Rivederlo in campo insieme ai compagni ha strappato un sorriso. E poco importa che sia stato un allenamento blando, insieme a tanti ragazzi della Primavera (Bah, Zinni, Troiani, Arduini e Seck) e Soulé non abbia forzato. Quello di ieri è stato un primo passo, ai quali ne seguiranno altri in questi giorni. Il suo è stato un calvario. Soprattutto i tempi ad un certo si sono allungati, sorprendendo lo stesso calciatore. Perché quando dieci giorni prima di Roma-Juve Soulé si è sottoposto ad un trattamento specifico rigenerativo che ormai da anni club utilizzano per riparare il tessuto connettivo danneggiato, riducendo l'infiammazione e alleviando il dolore cronico, la quasi certezza era quella di poter essere almeno convocabile per il match con i bianconeri.
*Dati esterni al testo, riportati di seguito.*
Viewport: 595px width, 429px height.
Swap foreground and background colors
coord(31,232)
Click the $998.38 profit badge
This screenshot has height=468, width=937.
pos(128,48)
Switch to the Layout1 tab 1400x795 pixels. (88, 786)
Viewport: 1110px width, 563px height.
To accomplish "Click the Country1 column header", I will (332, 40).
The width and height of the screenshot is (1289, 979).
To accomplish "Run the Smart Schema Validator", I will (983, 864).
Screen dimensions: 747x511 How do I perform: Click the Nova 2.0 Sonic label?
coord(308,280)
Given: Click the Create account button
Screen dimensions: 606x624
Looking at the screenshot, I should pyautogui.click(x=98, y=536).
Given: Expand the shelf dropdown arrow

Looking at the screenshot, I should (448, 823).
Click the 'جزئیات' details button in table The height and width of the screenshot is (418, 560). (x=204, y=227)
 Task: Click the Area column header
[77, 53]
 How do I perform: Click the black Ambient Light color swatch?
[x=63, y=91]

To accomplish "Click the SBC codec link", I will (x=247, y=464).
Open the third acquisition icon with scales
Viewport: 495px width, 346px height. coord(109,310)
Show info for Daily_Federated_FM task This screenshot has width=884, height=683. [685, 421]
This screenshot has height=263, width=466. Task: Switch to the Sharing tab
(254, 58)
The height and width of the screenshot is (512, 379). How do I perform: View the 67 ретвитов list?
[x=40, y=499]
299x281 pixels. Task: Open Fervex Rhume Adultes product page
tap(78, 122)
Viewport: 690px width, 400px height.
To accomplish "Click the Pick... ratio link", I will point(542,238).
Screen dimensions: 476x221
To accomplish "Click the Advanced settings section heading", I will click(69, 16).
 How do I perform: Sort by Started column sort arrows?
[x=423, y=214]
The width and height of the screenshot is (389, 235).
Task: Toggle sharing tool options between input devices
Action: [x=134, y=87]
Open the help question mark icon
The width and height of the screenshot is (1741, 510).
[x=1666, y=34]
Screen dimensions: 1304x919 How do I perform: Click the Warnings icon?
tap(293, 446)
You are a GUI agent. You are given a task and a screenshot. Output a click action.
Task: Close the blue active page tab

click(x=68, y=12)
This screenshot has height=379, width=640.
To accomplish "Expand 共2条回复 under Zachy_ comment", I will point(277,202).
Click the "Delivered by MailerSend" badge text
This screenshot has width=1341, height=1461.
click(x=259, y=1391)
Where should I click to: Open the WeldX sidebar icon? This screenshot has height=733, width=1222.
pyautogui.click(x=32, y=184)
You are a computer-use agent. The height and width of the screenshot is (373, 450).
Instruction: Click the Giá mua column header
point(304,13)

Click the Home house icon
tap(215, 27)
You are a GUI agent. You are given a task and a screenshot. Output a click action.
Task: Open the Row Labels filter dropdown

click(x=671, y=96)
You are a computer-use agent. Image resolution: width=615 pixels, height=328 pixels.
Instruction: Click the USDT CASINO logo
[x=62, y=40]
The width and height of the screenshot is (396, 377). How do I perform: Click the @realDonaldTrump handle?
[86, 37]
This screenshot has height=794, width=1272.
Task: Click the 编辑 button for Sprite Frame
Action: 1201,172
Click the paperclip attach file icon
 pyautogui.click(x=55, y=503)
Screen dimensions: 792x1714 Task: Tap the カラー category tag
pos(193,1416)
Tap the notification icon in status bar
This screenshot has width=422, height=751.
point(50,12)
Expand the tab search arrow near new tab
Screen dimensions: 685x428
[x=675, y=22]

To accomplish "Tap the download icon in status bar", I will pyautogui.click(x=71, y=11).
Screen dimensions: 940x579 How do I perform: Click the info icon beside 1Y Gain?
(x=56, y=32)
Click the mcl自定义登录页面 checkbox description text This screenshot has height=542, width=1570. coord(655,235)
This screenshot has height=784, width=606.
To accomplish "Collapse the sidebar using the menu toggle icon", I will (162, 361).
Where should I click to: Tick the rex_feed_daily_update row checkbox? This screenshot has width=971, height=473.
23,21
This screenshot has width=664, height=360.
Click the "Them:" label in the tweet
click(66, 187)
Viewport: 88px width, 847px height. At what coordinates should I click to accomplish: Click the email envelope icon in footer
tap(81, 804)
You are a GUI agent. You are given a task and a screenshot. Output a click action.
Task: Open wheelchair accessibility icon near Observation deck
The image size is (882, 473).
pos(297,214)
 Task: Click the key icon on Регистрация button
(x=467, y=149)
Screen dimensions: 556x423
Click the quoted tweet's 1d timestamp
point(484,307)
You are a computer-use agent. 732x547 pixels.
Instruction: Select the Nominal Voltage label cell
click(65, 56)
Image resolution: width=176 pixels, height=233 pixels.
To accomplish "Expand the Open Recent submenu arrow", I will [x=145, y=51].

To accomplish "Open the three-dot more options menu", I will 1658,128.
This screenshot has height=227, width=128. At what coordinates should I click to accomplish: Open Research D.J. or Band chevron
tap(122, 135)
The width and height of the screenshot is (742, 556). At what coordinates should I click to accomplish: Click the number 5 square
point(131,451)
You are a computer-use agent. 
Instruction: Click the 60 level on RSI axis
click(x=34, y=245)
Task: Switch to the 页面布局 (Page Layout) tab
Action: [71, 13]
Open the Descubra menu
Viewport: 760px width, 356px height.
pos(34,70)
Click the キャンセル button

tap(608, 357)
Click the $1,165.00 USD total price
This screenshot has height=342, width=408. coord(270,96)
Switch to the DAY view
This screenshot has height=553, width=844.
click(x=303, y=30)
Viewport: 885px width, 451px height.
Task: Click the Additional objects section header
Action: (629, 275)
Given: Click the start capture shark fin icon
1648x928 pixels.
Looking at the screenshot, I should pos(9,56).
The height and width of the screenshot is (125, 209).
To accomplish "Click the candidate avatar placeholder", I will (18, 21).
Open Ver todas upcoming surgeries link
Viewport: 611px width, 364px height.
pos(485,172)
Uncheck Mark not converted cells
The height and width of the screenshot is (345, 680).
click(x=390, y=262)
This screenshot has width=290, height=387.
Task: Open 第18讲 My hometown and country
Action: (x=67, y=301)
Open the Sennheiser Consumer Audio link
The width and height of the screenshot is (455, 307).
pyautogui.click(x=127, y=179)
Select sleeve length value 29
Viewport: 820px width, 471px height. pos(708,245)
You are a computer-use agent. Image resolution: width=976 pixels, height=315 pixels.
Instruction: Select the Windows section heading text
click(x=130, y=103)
Da quel momento in poi - racconta Stefano Carina su 'Il Messaggero' - è iniziato un lungo tunnel dal quale Soulé ha messo fuori la testa soltanto ieri. È chiaro che il calciatore in primis non intende forzare. Ma questa è un’idea comune a Trigoria. Anche perché restare fermo per 38 giorni, al di là del lavoro differenziato che viene svolto, fa sì che l'argentino debba recuperare un minimo di condizione. Massima cautela, quindi. Anche perché una ricaduta in questi casi, rischierebbe di compromettere il resto della stagione. Otto partite dove Matias si gioca sì la Champions con la Roma ma anche le residue, seppur minime, possibilità di strappare una convocazione in extremis per il Mondiale. Il ct Scaloni, al di là delle solite parole di circostanza, non lo ha mai considerato più di tanto. Ma se Soulé dovesse trascinare la Roma tra le prime quattro a suon di gol, sarebbe difficile anche per una nazionale importante come quella argentina fare finta di nulla.